Code documentation improves code quality, enhances collaboration, and simplifies the development and maintenance processes. It’s a valuable practice for any software development project.

Components

  • Comments: short descriptions that contains the ‘why’ a piece of code exists.
  • Docstrings: descriptions for functions and classes that describe overall utility, arguments and returns.
  • Annotations: also know as type hints, is the specification of a function’s inputs and outputs data types.
  • Docs: usually a webpage that summarizes all the functions, classes, workflows and examples.

Docstrings

def calculate_statistics(data, threshold=0.5):
    """
    Calculates statistics based on the provided data.
 
    Args:
        data (list): A list of numeric values.
        threshold (float, optional): A threshold value for filtering data.
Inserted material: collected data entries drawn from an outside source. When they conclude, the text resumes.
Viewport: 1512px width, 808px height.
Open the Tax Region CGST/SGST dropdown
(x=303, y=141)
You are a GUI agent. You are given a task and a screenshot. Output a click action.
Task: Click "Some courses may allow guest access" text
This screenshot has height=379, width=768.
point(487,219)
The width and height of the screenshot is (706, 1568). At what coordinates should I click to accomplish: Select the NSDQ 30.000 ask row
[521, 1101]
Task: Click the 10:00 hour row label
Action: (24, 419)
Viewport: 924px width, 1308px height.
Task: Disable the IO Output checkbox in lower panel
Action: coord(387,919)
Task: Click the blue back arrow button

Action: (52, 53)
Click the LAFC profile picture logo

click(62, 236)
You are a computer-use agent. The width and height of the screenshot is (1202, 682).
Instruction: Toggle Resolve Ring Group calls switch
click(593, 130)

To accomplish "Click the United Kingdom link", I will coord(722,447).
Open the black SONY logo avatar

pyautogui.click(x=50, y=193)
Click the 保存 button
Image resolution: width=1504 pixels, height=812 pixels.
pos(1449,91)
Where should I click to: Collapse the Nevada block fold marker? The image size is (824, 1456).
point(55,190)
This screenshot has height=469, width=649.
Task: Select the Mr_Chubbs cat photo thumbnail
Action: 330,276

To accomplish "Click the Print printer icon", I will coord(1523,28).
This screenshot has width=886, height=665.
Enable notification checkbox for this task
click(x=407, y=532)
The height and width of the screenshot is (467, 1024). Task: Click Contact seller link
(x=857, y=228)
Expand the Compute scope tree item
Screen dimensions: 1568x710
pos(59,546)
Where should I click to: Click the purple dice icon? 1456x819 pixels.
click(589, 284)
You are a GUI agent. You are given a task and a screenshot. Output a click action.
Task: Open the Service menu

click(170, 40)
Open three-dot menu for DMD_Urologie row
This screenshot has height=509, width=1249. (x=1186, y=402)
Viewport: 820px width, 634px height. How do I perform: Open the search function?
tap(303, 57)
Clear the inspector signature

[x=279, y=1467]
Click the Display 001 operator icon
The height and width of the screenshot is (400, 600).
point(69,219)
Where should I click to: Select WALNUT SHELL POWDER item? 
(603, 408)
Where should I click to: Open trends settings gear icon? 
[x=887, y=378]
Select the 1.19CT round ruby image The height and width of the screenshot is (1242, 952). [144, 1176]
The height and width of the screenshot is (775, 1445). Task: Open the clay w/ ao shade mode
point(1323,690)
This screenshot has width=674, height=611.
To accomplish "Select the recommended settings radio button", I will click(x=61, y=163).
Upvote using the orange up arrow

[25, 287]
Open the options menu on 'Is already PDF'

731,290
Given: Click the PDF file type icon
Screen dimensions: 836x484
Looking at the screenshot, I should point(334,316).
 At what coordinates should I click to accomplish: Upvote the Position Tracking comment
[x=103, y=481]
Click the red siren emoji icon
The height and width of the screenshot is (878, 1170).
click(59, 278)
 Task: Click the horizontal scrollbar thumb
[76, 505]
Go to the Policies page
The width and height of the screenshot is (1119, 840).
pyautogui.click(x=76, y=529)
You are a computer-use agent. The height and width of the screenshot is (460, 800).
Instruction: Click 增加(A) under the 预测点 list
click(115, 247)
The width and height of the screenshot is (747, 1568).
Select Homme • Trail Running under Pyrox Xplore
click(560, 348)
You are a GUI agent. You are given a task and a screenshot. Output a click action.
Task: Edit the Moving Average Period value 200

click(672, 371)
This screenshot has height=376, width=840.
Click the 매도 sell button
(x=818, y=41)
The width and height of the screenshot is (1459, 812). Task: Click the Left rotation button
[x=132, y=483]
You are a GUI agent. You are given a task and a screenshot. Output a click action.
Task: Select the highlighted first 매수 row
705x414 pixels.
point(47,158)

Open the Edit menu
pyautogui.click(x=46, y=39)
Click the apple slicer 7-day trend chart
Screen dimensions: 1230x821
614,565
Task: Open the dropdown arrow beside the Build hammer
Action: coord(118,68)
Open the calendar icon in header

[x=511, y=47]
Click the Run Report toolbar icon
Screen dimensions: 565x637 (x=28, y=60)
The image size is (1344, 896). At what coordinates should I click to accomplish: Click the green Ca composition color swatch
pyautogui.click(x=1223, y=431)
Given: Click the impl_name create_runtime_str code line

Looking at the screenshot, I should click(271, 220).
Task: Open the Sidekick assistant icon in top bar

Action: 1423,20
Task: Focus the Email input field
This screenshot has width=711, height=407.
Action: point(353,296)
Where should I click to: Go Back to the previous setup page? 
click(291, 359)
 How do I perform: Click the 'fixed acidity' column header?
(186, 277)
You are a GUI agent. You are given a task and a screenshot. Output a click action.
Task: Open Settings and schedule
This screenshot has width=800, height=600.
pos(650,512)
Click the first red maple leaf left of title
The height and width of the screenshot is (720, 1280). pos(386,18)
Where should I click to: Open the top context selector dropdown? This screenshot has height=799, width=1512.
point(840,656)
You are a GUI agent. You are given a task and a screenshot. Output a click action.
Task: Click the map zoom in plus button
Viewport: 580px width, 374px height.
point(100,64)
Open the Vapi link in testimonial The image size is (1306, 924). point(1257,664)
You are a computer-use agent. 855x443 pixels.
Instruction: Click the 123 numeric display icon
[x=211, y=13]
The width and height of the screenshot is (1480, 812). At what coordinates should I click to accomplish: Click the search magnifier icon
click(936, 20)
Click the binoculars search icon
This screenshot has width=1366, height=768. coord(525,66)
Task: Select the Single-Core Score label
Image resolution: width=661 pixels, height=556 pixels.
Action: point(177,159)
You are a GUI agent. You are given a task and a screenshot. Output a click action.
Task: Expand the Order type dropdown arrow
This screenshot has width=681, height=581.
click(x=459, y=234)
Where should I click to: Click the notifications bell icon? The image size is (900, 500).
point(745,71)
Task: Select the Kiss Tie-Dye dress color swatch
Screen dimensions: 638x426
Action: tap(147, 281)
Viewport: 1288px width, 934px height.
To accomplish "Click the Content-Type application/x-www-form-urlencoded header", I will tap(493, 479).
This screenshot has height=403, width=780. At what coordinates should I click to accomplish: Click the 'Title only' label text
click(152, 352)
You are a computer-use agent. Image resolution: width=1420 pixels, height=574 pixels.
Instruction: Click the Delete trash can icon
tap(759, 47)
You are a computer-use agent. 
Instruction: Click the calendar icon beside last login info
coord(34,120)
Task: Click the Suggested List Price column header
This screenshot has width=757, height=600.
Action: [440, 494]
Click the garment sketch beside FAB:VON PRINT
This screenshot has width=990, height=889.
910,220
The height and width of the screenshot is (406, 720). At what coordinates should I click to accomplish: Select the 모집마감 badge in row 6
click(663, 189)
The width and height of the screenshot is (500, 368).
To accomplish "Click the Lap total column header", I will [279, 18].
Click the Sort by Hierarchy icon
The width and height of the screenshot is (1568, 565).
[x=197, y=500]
Default is 0.5.
 
    Returns:
        tuple: A tuple containing the following statistics:
            - count (int): The number of values in the data.
            - mean (float): The mean value of the data.
            - above_threshold (list): A list of values above the threshold.
            - below_threshold (list): A list of values below or equal to the threshold.
 
    Raises:
        ValueError: If the data is an empty list.
        TypeError: If the data contains non-numeric values.
 
    Examples:
        >>> calculate_statistics([0.2, 0.4, 0.6, 0.8])
        (4, 0.5, [0.6, 0.8], [0.2, 0.4])
        >>> calculate_statistics([1, 2, 3, 4, 5], threshold=3.5)
        (5, 3.0, [4, 5], [1, 2, 3])
    """
    if not data:
        raise ValueError("The data list cannot be empty.")
 
    if not all(isinstance(value, (int, float)) for value in data):
        raise TypeError("The data list must contain only numeric values.")
 
    count = len(data)
    mean = sum(data) / count
    above_threshold = [value for value in data if value > threshold]
    below_threshold = [value for value in data if value <= threshold]
 
    return count, mean, above_threshold, below_threshold

Annotations

from typing import Union, List, Tuple, Optional
 
 
# Type annotations
name: str = "John"
age: int = 25
height: float = 1.82
 
# Variable annotations
weight: float  # type: float
numbers = []
stats = {}
 
 
# Function annotations
# Example 1
def calculate_mean(grades: list[float]) -> float:
    """Calculates the mean of a grades list."""
    total = sum(grades)
    mean = total / len(grades)
    return mean
 
 
# Example 2
def process_data(
    data: Union[List[int], Tuple[float, float]]
) -> Union[List[int], float]:
    """Processes the data based on its type and returns a modified version."""
    if isinstance(data, list) and all(isinstance(x, int) for x in data):
        # Process the list of integers
        return [x * 2 for x in data]
    elif (
        isinstance(data, tuple)
        and len(data) == 2
        and all(isinstance(x, float) for x in data)
    ):
        # Process the tuple of floats
        return data[0] + data[1]
    else:
        # Invalid data format, return None
        return None
 
 
# Example 3
def divide(a: float, b: float) -> Optional[float]:
    """Divides two numbers and returns the result, or None if division is not
    possible."""
    if b != 0:
        return a / b
    else:
        return None

Docs

Once your project have a nice documented structure using the features above, it’s possible to generate a HTML page for your documentation automatically. For this check the Sphinx or the MkDocs libraries.